── Material for the task

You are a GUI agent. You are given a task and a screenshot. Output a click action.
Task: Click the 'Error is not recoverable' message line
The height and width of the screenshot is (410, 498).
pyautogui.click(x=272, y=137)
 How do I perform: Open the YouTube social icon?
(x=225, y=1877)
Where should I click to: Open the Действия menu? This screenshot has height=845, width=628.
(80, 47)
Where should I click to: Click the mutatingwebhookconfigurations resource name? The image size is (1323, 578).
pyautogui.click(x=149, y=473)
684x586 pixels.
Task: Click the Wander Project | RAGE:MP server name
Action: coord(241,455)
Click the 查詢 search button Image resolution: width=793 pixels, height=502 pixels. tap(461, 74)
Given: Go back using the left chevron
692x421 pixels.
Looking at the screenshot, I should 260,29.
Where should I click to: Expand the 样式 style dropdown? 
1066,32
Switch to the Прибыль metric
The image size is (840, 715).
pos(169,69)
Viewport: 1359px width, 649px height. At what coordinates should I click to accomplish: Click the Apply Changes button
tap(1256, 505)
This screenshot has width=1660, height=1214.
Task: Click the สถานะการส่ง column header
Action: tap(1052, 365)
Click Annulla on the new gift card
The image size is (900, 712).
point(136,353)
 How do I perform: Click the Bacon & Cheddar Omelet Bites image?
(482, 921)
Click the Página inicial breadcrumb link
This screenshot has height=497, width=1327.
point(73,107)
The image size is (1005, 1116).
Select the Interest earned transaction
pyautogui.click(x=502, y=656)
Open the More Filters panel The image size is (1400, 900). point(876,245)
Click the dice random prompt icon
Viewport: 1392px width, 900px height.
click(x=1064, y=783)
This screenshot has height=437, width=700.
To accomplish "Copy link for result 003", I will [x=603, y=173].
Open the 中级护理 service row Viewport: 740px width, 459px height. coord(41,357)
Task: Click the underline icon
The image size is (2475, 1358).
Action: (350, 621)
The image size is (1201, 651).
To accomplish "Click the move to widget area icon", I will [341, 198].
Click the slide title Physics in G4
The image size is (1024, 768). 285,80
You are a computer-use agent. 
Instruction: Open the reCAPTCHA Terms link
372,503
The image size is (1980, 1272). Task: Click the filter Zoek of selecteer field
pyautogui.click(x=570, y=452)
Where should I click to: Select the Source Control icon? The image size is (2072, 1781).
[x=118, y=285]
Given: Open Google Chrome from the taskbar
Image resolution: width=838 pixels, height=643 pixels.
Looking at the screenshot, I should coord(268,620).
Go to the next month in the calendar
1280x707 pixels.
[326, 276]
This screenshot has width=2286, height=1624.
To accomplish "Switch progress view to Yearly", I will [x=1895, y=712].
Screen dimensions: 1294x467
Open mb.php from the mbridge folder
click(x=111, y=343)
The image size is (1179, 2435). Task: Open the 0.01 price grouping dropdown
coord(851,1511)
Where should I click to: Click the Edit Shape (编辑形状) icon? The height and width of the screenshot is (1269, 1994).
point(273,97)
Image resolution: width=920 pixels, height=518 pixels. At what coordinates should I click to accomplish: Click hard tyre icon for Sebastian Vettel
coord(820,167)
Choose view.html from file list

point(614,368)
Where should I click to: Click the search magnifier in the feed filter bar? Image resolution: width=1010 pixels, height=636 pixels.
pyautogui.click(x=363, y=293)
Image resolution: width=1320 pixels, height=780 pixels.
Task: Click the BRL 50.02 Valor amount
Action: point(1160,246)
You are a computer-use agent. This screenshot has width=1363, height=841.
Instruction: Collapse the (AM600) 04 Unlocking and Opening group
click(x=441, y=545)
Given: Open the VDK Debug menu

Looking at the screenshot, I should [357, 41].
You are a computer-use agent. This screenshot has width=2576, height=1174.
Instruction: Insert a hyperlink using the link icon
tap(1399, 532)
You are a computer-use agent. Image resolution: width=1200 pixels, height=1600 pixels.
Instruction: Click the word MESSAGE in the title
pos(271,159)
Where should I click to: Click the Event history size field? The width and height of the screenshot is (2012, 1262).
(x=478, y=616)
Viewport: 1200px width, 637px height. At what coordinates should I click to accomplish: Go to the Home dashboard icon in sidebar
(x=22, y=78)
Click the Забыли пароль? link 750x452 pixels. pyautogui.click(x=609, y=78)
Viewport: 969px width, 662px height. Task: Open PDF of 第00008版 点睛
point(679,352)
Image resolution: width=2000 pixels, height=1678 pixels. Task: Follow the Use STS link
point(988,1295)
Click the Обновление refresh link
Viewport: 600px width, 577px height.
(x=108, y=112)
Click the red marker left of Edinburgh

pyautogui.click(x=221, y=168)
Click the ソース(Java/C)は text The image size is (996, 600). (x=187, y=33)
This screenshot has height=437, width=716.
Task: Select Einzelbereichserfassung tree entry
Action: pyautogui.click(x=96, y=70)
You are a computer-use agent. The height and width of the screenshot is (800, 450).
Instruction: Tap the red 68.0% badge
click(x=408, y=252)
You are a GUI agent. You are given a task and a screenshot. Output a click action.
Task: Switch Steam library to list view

────

Copy every row above word for word, leaving nothing out and changing nothing.

**Task response**
You are a GUI agent. You are given a task and a screenshot. Output a click action.
Task: Click the 'Error is not recoverable' message line
The height and width of the screenshot is (410, 498).
pyautogui.click(x=272, y=137)
 How do I perform: Open the YouTube social icon?
(x=225, y=1877)
Where should I click to: Open the Действия menu? This screenshot has height=845, width=628.
(80, 47)
Where should I click to: Click the mutatingwebhookconfigurations resource name? The image size is (1323, 578).
pyautogui.click(x=149, y=473)
684x586 pixels.
Task: Click the Wander Project | RAGE:MP server name
Action: coord(241,455)
Click the 查詢 search button Image resolution: width=793 pixels, height=502 pixels. tap(461, 74)
Given: Go back using the left chevron
692x421 pixels.
Looking at the screenshot, I should 260,29.
Where should I click to: Expand the 样式 style dropdown? 
1066,32
Switch to the Прибыль metric
The image size is (840, 715).
pos(169,69)
Viewport: 1359px width, 649px height. At what coordinates should I click to accomplish: Click the Apply Changes button
tap(1256, 505)
This screenshot has width=1660, height=1214.
Task: Click the สถานะการส่ง column header
Action: tap(1052, 365)
Click Annulla on the new gift card
The image size is (900, 712).
point(136,353)
 How do I perform: Click the Bacon & Cheddar Omelet Bites image?
(482, 921)
Click the Página inicial breadcrumb link
This screenshot has height=497, width=1327.
point(73,107)
The image size is (1005, 1116).
Select the Interest earned transaction
pyautogui.click(x=502, y=656)
Open the More Filters panel The image size is (1400, 900). point(876,245)
Click the dice random prompt icon
Viewport: 1392px width, 900px height.
click(x=1064, y=783)
This screenshot has height=437, width=700.
To accomplish "Copy link for result 003", I will [x=603, y=173].
Open the 中级护理 service row Viewport: 740px width, 459px height. coord(41,357)
Task: Click the underline icon
The image size is (2475, 1358).
Action: (350, 621)
The image size is (1201, 651).
To accomplish "Click the move to widget area icon", I will [341, 198].
Click the slide title Physics in G4
The image size is (1024, 768). 285,80
You are a computer-use agent. 
Instruction: Open the reCAPTCHA Terms link
372,503
The image size is (1980, 1272). Task: Click the filter Zoek of selecteer field
pyautogui.click(x=570, y=452)
Where should I click to: Select the Source Control icon? The image size is (2072, 1781).
[x=118, y=285]
Given: Open Google Chrome from the taskbar
Image resolution: width=838 pixels, height=643 pixels.
Looking at the screenshot, I should coord(268,620).
Go to the next month in the calendar
1280x707 pixels.
[326, 276]
This screenshot has width=2286, height=1624.
To accomplish "Switch progress view to Yearly", I will [x=1895, y=712].
Screen dimensions: 1294x467
Open mb.php from the mbridge folder
click(x=111, y=343)
The image size is (1179, 2435). Task: Open the 0.01 price grouping dropdown
coord(851,1511)
Where should I click to: Click the Edit Shape (编辑形状) icon? The height and width of the screenshot is (1269, 1994).
point(273,97)
Image resolution: width=920 pixels, height=518 pixels. At what coordinates should I click to accomplish: Click hard tyre icon for Sebastian Vettel
coord(820,167)
Choose view.html from file list

point(614,368)
Where should I click to: Click the search magnifier in the feed filter bar? Image resolution: width=1010 pixels, height=636 pixels.
pyautogui.click(x=363, y=293)
Image resolution: width=1320 pixels, height=780 pixels.
Task: Click the BRL 50.02 Valor amount
Action: point(1160,246)
You are a computer-use agent. This screenshot has width=1363, height=841.
Instruction: Collapse the (AM600) 04 Unlocking and Opening group
click(x=441, y=545)
Given: Open the VDK Debug menu

Looking at the screenshot, I should [357, 41].
You are a computer-use agent. This screenshot has width=2576, height=1174.
Instruction: Insert a hyperlink using the link icon
tap(1399, 532)
You are a computer-use agent. Image resolution: width=1200 pixels, height=1600 pixels.
Instruction: Click the word MESSAGE in the title
pos(271,159)
Where should I click to: Click the Event history size field? The width and height of the screenshot is (2012, 1262).
(x=478, y=616)
Viewport: 1200px width, 637px height. At what coordinates should I click to accomplish: Go to the Home dashboard icon in sidebar
(x=22, y=78)
Click the Забыли пароль? link 750x452 pixels. pyautogui.click(x=609, y=78)
Viewport: 969px width, 662px height. Task: Open PDF of 第00008版 点睛
point(679,352)
Image resolution: width=2000 pixels, height=1678 pixels. Task: Follow the Use STS link
point(988,1295)
Click the Обновление refresh link
Viewport: 600px width, 577px height.
(x=108, y=112)
Click the red marker left of Edinburgh

pyautogui.click(x=221, y=168)
Click the ソース(Java/C)は text The image size is (996, 600). (x=187, y=33)
This screenshot has height=437, width=716.
Task: Select Einzelbereichserfassung tree entry
Action: pyautogui.click(x=96, y=70)
You are a computer-use agent. The height and width of the screenshot is (800, 450).
Instruction: Tap the red 68.0% badge
click(x=408, y=252)
You are a GUI agent. You are given a task and a screenshot. Output a click action.
Task: Switch Steam library to list view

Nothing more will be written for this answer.